As another example of growing vulnerabilities for sophisticated military equipment, the Defense Science Board reportedly has given the Pentagon a classified list of military weapons systems where designs were stolen by cyber espionage. The list includes designs for the advanced Patriot missile system, known as PAC-3 (see Washington Post, Ellen Nakashima, May 27, 2013). A separate report also available on the Internet shows research on vulnerability analysis of national missile defense software, including the PAC-3 Patriot Missile System (“Using Genetic Algorithms to Aid in a Vulnerability Analysis of National Missile Defense Simulation Software” — JDMS, Volume 1, Issue 4, October 2004 Page 215–223, http://www.scs.org/pubs/jdms/vol1num4/imsand.pdf).
In conclusion, cyberattacks are becoming more sophisticated, and when the following characteristics are present — (a) use of ZDEs to bypass cybersecurity technology, (b) use of campaigns involving coordination of several different malicious programs, and (c) use of stealth to prolong malicious operations for espionage or sabotage — we may be experiencing the effects of a cyber weapon. Correct attribution is very difficult, and the technologies used for cybersecurity defenses are becoming less adequate for the expanding job of protection against cyber weapons.
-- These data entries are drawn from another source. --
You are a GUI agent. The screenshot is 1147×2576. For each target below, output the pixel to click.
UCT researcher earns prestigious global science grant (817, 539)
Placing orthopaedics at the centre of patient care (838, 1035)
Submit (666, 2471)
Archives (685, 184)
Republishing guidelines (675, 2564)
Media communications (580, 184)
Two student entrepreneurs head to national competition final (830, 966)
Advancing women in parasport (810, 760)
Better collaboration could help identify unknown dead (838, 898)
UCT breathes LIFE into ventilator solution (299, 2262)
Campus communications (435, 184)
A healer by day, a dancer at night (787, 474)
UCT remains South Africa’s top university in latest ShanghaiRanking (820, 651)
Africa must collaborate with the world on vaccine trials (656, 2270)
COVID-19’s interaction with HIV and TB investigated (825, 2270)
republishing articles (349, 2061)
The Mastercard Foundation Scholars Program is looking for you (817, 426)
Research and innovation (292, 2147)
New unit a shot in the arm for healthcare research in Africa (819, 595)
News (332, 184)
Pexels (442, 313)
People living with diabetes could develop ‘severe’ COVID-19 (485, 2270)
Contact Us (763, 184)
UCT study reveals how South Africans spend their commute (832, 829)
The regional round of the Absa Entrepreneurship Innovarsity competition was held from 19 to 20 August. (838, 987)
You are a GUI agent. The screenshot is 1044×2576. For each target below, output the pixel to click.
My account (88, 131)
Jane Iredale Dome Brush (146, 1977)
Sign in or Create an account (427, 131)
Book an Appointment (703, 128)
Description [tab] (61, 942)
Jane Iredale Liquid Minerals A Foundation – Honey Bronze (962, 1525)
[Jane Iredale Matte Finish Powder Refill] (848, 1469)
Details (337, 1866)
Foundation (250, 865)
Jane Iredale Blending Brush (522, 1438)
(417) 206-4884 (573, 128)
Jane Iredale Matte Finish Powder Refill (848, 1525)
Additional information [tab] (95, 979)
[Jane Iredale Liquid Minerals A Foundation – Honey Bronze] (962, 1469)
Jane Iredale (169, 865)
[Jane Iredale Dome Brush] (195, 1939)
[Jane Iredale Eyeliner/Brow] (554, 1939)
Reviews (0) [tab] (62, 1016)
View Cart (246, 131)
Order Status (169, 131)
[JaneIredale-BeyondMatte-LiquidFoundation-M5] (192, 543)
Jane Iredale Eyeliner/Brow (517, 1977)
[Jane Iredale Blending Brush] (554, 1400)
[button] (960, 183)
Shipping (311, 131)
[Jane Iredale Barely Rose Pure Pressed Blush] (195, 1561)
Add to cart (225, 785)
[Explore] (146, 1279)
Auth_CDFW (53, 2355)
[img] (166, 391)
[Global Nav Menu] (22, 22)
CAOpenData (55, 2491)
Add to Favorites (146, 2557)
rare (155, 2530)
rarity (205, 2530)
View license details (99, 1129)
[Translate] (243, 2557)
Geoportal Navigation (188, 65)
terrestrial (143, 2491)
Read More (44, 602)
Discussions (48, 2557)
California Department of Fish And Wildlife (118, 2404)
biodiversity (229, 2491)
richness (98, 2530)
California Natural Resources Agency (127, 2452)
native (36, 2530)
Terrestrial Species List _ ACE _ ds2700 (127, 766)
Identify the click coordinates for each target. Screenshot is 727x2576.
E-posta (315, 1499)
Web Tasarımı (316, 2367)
Therefore, classical deterrence theory developed for the nuclear weapons could not work for the cyber weapons. In addition, cyber weapons can possibly go out of control. Future cyber weapons that are not built as carefully as Stuxnet could also spread unexpectedly and cause unpredictable damage. Finally, research into examples of current generation cyber weapons has also shown that detailed and intimate knowledge of a targeted system contributes to the success of a cyber sabotage campaign. As more information becomes available on the internet describing intimate details and the possible vulnerabilities of sophisticated equipment and facilities, including military equipment, perhaps through cyber espionage, these may also become new targets for future generations of cyber weapons.
There are many policy topics related to cybersecurity and cyber warfare that are worthy of future research:
• Which strategies may help reduce/regulate global proliferation of ZDEs/malware/payloads designed for cyber warfare?
• Future attack campaigns are likely already in place and operating now. How can these be detected and restrained?
• What is, if any, the legality in the framework of international (and humanitarian) law concerning the use/threatened use of nuclear weapons as retaliation against cyber weapons?
• Is a cyber arms control mechanism feasible? If it is, keeping in account that a nuclear arms control system took decades, how long will this take?
• Is the UNSC still the right Institution to deal with a global cyber arms control?
• If yes, to avoid a Cybergeddon, should the P5 reveal all cyber weapons openly?
Prof. Maurizio Martellini
Insubria Center on International Security (Italy)
Dr. Clay Wilson
American Public University System
This speech was delivered at the 11th Scientific conference of the International Research Consortium on Information Security, as part of the International Forum on «Partnership of state authorities, civil society and business community in ensuring international information security», held on 20-23 April 2015 in Garmisch-Partenkirchen, Germany. It is published on Digital.Report with an explicit permission from the conference organizers.